Background: Detecting and analyzing Alzheimer's disease (AD) in its early stages is a crucial and significant challenge. Speech data from AD patients can aid in diagnosing AD since the speech features have common patterns independent of race and spoken language. However, previous models for diagnosing AD from speech data have often focused on the characteristics of a single language, with no guarantee of scalability to other languages. In this study, we used the same method to extract acoustic features from two language datasets to diagnose AD.
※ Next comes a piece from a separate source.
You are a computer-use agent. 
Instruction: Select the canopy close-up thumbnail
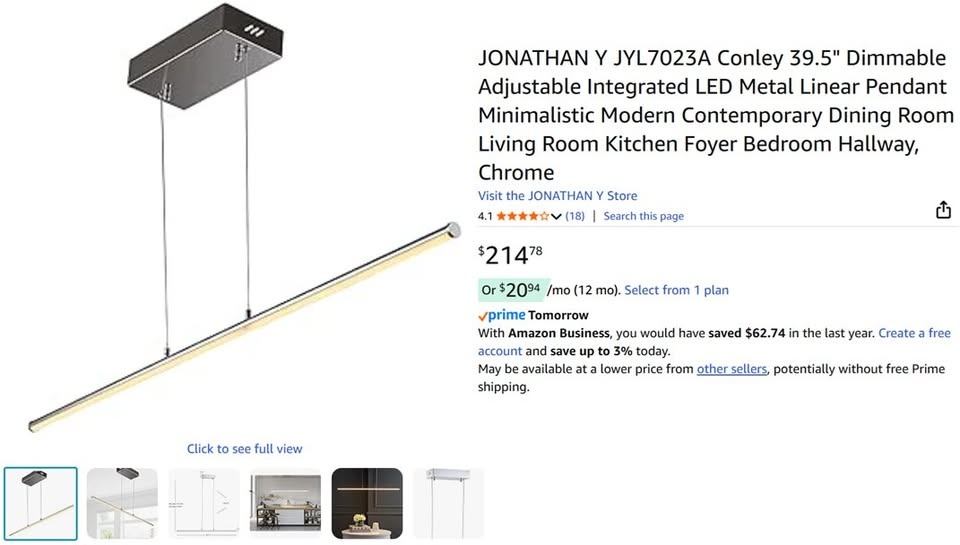[x=449, y=503]
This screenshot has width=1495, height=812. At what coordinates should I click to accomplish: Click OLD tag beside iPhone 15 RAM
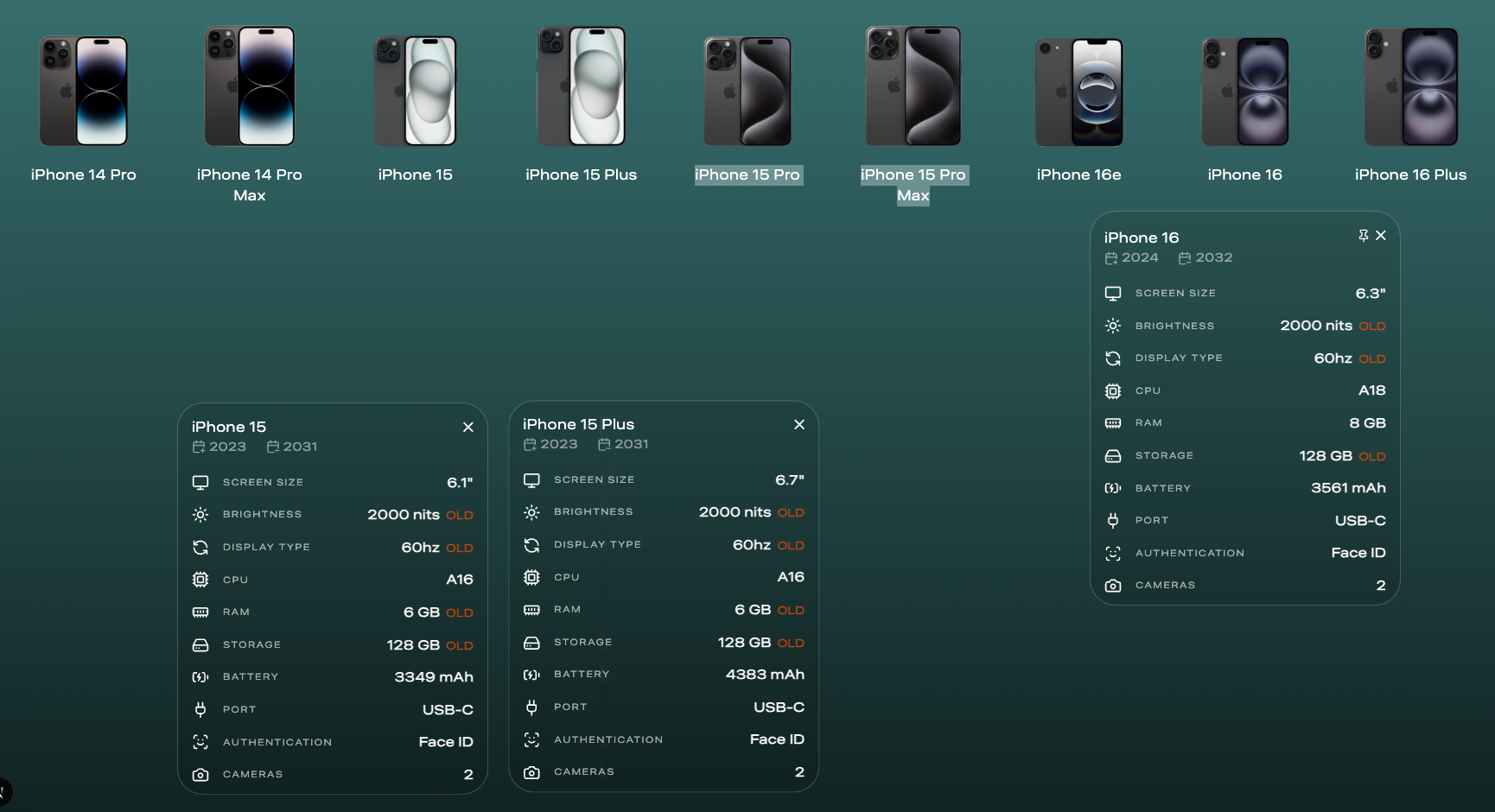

Methods: Using the Korean and English speech datasets, we used ten models capable of real-time AD and healthy control classification, regardless of language type. Four machine learning models were based on hand-crafted features, while the remaining six deep learning models utilized non-explainable features.
Results: The highest accuracy achieved by the machine learning models was 0.73 and 0.69 for the Korean and English speech datasets, respectively. The deep learning models' maximum achievable accuracy reached 0.75 and 0.78, with their minimum classification time of 0.01s and 0.02s. These findings reveal the models' robustness regardless of Korean and English and real-time diagnosis of AD through a 30-s voice sample.
Conclusion: Non-explainable deep learning models that directly acquire voice representations surpassed machine learning models utilizing hand-crafted features in AD diagnosis. In addition, these AI models could confirm the possibility of extending to a language-agnostic AD diagnosis.
Keywords: Alzheimer's disease; Deep learning; Hand-crafted features; Language-agnostic; Non-explainable features.